We really don't know what string theory will ultimately give us, or how it will influence our view of ourselves or our behavior. It may have very little to do with it at all; it may have (most likely through byproducts produced by the impact of various aspects of the theory on various fields in physics) a tremendous role to play. In the latter case, it is highly unliikely that we would be able to envision what such an impact will consist of at this point; we simply don't have enough data to go on. We do know, however, that advances in physics generally have widespread (if frequently less obvious) importance to society in many ways, so I wouldn't rule out its beneficial aspects yet.

As for the human species having a conscience... um, we already do. The very fact that such a discussion occurs is proof of that, let alone the strides we have made toward more humanitarian dealings with each other. (The world-wide _general_ condemnation of slavery being one of the more obvious examples.

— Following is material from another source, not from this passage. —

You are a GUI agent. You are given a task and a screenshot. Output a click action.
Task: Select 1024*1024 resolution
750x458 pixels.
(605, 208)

While slavery still exists, when found to occur it is condemned by the overwhelming majority of humankind. That is an amazing advance from what one would have seen less than two centuries ago.) Expecting human beings -- or any other species -- to succeed in eradicating such problems is completely unrealistic; to deny we have made great strides in many is also to deny the truth. Humanity is still very much a "work in progress", and the more we learn about the nature of reality and our function(s) within it, the more likely we are to be able to come closer to realizing our potential.


----------



## blacknorth (Jun 16, 2010)

I would, tentatively, posit that it's all part of the same discussion - the OP linked to articles relating to private enterprise going into space, which inevitably raises the question of a division of spoils - space for profit - who stands to gain and who stands to lose.

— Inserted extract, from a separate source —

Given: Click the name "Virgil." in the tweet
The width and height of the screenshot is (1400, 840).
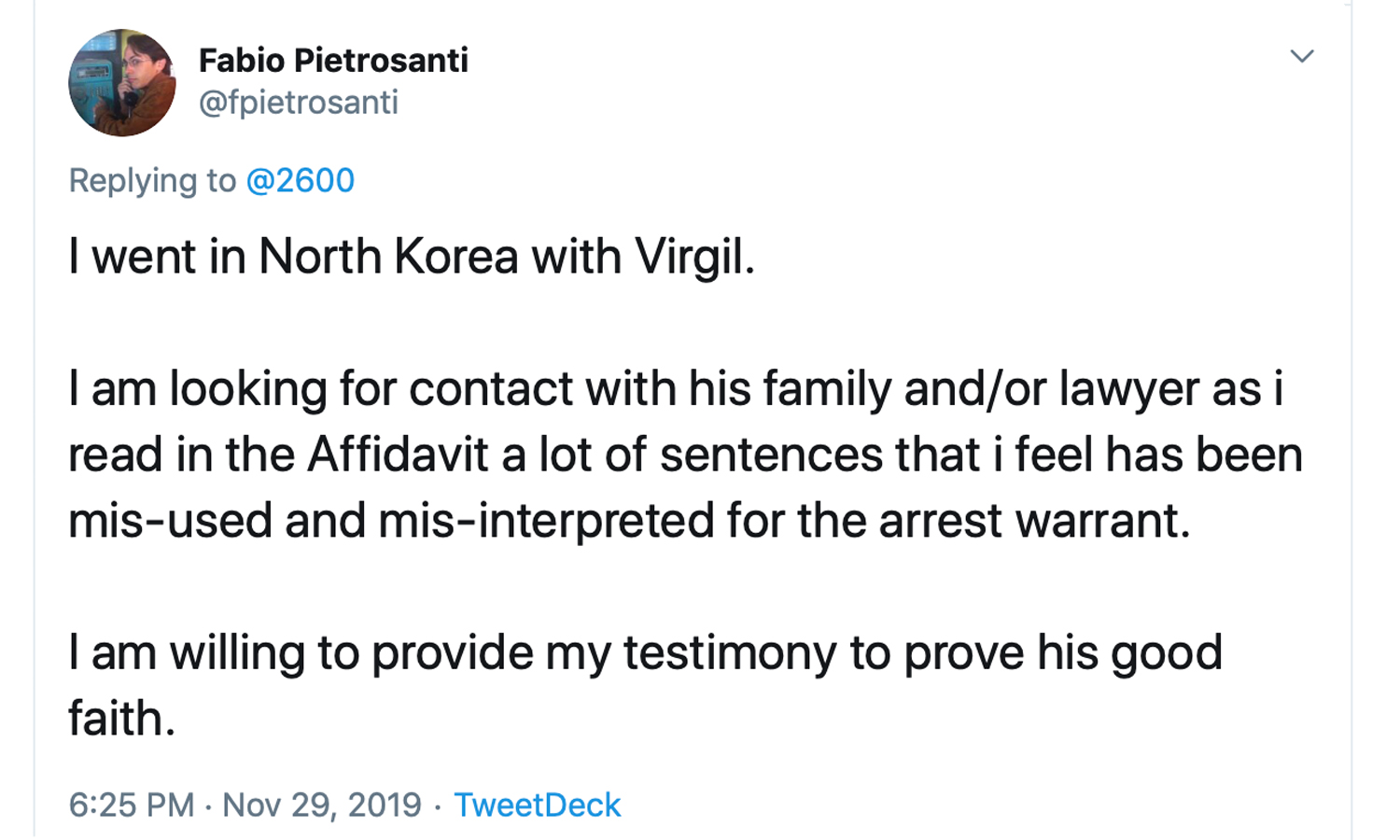Looking at the screenshot, I should click(694, 257).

I think that all scientific theories are linked to human behaviour - scientists are human beings and are conditioned by the kind of society they are born and educated in. That can't help but impact their thinking. An academic question would be - can a scientist from a closed, narrow, ideologically rigid society develop the scope and freedom of vision that might allow the development of a grand theory? Soviet scientists were often criticised for their ideologically correct findings. My own fear would be that scientific theory developed by the free market would always invariably be for the free market - at the very least an affirmation of it - and would designate the universe as property, specifically elite human property (reminded of John Boyd's Rakehells of Heaven). I can't regard capitalism as any less a construct than communism - it's certainly not fire or water as the neo-liberal consensus of the past 40 years would have us believe.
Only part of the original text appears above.